L’Allemagne par exemple, qui s’était tant irritée contre nous, doit voir aujourd’hui le peu de fondement de ses craintes. Nous nous apprêtons, disent les défians, à quelque entreprise du côté de l’Allemagne, où nous serons aidés par l’Autriche. Nous ne voyons pas, quant à nous, qu’un prétexte quelconque puisse s’offrir à la France d’intervenir dans les affaires allemandes, et au surplus il est bien certain qu’aucun intérêt ne nous y sollicite. Si la constitution actuelle de l’Allemagne n’existait point et s’il était donné à la France d’organiser à sa volonté ce grand pays, nous sommes convaincus que la France ne pourrait pas y établir une combinaison plus favorable à ses intérêts que le système qui régit présentement la confédération germanique. Nous avons mis deux fois à l’épreuve ce système, dans la guerre d’Orient et dans la guerre d’Italie. Dans ces deux guerres, les tendances de la confédération, telles que les trahissaient les clameurs des petits états et les incertitudes de la Prusse, nous étaient hostiles, et cependant le mécanisme seul de la confédération a suffi pour paralyser et rendre impuissant le mauvais vouloir évident que provoquaient les entreprises françaises.
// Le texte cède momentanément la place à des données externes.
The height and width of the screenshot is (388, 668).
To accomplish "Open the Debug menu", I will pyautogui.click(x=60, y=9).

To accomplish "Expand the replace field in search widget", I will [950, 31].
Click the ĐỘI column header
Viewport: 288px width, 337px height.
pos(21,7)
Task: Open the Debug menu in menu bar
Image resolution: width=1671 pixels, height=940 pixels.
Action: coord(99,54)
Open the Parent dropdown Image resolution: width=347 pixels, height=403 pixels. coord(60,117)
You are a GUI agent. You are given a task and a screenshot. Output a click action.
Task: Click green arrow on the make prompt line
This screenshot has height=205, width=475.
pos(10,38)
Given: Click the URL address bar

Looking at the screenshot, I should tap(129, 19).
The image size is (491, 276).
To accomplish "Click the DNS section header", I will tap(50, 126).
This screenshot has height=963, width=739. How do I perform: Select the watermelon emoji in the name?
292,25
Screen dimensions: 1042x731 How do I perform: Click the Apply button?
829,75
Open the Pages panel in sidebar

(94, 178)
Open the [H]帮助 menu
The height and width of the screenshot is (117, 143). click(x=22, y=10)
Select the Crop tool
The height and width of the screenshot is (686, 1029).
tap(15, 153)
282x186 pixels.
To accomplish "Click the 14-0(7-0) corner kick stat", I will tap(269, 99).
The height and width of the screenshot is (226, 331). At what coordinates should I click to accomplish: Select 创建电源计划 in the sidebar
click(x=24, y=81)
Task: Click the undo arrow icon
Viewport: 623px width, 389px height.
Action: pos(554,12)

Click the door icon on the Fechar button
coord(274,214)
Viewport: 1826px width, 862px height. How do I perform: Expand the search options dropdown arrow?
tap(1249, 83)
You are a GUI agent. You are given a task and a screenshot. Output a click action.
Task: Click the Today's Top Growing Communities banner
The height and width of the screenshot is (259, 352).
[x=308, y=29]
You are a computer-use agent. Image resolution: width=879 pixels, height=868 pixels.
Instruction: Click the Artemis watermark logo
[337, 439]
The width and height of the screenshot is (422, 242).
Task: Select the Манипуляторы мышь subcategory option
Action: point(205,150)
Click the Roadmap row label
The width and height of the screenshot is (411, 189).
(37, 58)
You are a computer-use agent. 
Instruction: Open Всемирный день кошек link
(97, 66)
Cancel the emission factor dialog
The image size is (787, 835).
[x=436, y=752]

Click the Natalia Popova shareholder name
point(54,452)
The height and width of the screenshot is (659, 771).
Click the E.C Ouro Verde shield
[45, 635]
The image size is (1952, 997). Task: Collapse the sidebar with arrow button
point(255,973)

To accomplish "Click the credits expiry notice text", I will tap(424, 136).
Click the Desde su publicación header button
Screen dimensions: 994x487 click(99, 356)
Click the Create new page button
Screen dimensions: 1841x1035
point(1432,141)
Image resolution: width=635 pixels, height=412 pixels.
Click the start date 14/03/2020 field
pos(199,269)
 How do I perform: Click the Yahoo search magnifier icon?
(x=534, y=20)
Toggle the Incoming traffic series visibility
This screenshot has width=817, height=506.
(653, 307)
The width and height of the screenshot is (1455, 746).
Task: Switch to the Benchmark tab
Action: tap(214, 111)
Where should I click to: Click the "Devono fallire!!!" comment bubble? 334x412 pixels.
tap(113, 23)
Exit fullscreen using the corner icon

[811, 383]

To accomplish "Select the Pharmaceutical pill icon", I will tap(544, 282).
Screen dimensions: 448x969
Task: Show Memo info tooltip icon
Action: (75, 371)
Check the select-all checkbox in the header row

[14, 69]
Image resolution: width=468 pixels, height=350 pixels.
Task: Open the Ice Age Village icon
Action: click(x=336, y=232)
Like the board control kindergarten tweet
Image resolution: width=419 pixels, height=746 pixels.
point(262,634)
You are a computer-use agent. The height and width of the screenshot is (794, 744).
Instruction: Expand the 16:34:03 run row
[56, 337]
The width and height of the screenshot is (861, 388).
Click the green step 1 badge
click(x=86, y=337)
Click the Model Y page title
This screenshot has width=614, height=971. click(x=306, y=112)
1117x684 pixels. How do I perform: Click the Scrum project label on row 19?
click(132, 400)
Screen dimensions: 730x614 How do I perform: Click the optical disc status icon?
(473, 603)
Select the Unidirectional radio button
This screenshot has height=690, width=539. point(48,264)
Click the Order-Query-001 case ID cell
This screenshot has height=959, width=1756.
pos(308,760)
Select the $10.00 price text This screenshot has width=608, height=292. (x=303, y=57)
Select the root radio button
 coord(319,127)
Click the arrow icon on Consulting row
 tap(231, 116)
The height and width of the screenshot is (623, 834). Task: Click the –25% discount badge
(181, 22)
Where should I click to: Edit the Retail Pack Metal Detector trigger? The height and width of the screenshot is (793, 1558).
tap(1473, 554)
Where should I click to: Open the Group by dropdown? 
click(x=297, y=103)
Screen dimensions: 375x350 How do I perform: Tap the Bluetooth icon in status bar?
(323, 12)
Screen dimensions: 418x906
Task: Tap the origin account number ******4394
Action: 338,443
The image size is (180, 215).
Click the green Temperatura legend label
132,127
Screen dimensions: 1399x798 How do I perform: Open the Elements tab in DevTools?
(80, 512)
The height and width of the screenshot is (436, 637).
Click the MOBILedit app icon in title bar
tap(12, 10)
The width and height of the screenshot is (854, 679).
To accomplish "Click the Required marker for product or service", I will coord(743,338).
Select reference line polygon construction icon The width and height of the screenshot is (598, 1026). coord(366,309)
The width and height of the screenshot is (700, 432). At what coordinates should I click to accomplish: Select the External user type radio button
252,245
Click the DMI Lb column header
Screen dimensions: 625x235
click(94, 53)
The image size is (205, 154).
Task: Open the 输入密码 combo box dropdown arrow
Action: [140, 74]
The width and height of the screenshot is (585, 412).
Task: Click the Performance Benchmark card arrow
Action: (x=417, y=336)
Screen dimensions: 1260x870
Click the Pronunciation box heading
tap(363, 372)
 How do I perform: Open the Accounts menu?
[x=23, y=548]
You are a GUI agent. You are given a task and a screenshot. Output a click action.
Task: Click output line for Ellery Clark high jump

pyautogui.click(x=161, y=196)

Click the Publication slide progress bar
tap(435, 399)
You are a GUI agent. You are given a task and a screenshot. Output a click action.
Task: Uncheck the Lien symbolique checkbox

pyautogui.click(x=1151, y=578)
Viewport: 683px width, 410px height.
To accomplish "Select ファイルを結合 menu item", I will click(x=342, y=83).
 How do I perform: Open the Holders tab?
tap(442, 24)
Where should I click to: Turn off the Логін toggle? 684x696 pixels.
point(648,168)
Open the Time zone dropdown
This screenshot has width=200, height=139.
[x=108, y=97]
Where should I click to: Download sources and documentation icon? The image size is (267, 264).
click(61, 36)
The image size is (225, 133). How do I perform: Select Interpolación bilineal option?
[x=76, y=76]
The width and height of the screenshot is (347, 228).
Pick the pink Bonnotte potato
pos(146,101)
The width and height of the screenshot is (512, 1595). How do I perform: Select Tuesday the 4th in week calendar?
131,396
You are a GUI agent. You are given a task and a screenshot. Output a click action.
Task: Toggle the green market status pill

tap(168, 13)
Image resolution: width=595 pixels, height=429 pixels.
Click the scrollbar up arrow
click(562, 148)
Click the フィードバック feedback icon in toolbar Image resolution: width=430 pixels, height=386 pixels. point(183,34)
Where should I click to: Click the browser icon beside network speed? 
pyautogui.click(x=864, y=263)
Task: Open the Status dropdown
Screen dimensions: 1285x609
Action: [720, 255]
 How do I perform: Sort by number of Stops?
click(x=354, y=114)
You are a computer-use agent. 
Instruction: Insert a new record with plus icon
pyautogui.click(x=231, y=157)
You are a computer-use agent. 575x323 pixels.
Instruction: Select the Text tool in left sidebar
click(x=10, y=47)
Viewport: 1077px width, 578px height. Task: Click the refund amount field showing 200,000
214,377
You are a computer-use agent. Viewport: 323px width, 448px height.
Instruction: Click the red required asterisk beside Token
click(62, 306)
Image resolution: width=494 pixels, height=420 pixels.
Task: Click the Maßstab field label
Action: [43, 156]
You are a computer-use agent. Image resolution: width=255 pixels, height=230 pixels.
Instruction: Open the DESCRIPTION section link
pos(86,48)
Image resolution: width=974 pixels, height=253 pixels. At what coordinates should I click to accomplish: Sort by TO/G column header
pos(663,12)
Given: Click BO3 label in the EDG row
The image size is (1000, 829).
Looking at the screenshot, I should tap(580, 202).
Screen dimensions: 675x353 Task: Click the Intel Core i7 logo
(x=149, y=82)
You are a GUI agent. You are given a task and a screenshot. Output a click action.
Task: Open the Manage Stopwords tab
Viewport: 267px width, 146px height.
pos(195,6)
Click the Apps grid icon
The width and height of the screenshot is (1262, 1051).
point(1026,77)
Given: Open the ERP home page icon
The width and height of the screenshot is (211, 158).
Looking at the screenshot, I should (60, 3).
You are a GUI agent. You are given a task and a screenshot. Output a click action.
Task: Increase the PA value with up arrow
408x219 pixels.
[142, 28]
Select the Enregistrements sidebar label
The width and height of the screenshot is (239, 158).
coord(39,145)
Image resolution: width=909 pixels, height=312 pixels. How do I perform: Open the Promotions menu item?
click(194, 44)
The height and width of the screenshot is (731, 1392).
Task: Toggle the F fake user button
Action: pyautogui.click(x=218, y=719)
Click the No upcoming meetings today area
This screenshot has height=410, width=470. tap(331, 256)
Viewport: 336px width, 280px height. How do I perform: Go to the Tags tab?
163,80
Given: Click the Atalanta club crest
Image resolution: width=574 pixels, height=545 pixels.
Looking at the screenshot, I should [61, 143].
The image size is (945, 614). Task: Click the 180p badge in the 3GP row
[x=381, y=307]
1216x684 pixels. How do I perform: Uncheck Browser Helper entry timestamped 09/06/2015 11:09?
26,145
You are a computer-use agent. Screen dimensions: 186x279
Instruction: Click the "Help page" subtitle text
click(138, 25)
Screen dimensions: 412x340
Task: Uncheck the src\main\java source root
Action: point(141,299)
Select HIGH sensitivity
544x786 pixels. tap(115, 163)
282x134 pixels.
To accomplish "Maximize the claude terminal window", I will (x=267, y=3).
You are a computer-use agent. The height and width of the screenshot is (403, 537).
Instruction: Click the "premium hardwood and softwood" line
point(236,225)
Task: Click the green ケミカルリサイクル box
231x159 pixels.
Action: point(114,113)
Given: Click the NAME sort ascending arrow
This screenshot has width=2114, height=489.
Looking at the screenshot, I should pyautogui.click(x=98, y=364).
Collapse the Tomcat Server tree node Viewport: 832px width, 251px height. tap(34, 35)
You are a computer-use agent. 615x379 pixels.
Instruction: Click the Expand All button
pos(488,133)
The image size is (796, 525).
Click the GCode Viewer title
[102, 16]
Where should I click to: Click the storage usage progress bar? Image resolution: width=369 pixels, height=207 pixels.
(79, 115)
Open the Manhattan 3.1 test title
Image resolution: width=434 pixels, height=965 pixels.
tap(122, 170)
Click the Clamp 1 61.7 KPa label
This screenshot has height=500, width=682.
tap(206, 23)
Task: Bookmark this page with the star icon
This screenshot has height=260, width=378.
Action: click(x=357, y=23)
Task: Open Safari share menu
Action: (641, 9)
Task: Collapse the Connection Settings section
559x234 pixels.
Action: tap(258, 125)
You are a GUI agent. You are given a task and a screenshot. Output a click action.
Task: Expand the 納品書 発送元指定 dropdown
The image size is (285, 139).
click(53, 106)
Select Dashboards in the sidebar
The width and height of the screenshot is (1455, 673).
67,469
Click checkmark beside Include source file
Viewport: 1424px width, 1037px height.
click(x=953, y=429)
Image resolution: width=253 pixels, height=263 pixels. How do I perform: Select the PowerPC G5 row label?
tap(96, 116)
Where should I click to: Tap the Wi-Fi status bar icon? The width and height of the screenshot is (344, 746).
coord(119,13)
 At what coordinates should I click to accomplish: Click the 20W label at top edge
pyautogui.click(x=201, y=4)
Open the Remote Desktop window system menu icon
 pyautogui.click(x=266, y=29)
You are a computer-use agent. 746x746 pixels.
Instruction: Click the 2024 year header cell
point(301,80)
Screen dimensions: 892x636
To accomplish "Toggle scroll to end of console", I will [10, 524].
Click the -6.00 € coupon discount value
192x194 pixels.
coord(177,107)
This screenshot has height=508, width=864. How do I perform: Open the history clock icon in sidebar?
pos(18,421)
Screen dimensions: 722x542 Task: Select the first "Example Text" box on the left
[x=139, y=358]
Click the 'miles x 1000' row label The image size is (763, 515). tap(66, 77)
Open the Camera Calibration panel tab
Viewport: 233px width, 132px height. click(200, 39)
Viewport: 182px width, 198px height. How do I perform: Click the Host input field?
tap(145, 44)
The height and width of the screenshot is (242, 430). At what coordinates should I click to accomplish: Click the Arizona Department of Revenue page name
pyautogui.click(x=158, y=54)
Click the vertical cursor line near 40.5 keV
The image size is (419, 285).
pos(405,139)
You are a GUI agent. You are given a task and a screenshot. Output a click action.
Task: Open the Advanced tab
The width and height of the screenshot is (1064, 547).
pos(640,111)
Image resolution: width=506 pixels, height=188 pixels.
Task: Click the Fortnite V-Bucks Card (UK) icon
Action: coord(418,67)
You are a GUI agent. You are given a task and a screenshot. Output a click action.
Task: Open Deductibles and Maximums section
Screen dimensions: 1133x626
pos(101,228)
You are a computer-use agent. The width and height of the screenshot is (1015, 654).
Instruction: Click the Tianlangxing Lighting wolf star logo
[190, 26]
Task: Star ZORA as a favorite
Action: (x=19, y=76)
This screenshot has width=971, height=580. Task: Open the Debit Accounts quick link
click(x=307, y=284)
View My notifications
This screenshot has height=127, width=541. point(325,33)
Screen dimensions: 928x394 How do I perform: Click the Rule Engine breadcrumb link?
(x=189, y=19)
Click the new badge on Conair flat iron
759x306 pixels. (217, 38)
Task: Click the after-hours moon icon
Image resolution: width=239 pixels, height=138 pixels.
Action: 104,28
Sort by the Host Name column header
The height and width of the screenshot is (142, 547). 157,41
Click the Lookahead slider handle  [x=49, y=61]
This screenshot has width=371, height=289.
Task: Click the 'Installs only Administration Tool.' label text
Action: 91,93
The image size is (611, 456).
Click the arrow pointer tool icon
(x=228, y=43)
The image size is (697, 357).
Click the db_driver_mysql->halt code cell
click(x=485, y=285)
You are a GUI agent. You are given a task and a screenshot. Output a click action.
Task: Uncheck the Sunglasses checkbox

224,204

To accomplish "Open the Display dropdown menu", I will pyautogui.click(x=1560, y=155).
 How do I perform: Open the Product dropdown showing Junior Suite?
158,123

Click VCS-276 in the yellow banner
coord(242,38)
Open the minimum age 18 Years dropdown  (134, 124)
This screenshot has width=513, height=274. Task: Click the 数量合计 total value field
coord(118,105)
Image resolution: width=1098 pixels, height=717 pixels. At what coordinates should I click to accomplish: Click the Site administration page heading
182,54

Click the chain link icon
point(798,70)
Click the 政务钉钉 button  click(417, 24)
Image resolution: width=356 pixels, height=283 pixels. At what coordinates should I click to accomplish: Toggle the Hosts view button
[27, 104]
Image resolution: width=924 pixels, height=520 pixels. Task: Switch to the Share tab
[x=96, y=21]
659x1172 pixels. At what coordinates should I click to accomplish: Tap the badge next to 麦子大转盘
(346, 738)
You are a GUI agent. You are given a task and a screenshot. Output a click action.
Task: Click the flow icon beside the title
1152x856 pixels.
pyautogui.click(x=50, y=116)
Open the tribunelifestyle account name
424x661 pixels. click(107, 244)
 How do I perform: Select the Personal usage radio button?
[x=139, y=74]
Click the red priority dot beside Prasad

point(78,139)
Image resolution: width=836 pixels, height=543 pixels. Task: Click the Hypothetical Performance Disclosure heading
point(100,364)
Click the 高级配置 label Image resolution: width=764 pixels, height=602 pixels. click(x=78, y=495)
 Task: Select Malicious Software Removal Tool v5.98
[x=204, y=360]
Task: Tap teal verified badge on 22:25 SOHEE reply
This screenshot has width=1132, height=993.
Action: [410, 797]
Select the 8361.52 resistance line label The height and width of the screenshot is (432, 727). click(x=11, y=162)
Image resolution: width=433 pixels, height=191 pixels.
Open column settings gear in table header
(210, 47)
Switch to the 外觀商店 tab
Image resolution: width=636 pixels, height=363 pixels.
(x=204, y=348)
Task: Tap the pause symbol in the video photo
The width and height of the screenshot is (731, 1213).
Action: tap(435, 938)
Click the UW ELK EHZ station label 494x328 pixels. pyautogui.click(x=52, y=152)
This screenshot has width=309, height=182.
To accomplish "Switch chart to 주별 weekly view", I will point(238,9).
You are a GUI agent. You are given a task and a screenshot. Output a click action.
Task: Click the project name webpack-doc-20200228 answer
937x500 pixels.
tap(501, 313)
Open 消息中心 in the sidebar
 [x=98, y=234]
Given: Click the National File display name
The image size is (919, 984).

Notre intérêt nous commande donc de ne toucher en rien à la machine si heureusement compliquée de la confédération germanique. L’Allemagne pourrait-elle avoir vis-à-vis de nous une meilleure sécurité? Qu’elle se félicite donc, sans mêler à sa joie aucune pensée amère sur l’avenir, de cette prompte paix qui vient providentiellement lui épargner de vaines dépenses et d’inutiles levées d’hommes. La Prusse, nous l’espérons, sera ainsi délivrée des persécutions des états secondaires. Ce conflit qui allait s’élever à propos des propositions militaires qu’elle avait faites à la diète sera conjuré, car pourquoi persisterait-elle dans des propositions qui n’ont plus d’objet ? Il lui sera permis de jouer ce rôle de grande puissance qui lui tient si justement à cœur, et qu’elle conserve avec tant de difficulté au milieu des tracasseries que lui suscitent les états secondaires : seulement, au lieu des périls de ce rôle, elle n’en aura que les honneurs. Elle n’assumera point les risques d’une médiation armée ; elle prendra simplement part aux paisibles délibérations européennes auxquelles ne peut manquer de donner lieu le règlement pratique de la nouvelle condition de l’Italie.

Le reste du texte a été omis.